Exercise aim ▸
The expected answer is every line from the material below that has the word "agent".

Given entries ▸
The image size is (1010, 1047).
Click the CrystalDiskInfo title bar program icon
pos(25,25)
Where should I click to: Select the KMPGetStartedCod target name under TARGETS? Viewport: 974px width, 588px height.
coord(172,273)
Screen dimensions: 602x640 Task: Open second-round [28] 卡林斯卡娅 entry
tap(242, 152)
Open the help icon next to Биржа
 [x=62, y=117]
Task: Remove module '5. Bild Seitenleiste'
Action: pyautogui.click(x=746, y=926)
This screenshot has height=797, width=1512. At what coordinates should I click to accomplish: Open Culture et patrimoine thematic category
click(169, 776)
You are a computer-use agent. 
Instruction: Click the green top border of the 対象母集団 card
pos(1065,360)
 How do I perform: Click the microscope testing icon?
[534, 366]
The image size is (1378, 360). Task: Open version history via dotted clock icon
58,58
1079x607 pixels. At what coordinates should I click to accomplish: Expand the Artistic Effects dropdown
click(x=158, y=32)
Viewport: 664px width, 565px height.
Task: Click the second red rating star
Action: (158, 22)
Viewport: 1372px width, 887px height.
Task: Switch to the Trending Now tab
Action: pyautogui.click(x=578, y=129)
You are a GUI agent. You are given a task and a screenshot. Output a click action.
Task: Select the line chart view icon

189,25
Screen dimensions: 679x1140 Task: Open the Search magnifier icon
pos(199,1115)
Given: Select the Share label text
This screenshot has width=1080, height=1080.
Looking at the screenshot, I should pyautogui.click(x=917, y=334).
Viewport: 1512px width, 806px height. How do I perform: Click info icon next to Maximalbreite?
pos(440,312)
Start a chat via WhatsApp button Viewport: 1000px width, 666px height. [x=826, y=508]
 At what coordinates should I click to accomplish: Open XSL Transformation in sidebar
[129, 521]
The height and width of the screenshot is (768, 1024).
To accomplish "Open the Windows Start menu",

Worked solution ▸
You are a computer-use agent. 
You are a GUI agent. You are given a task and a screenshot. Output a click action.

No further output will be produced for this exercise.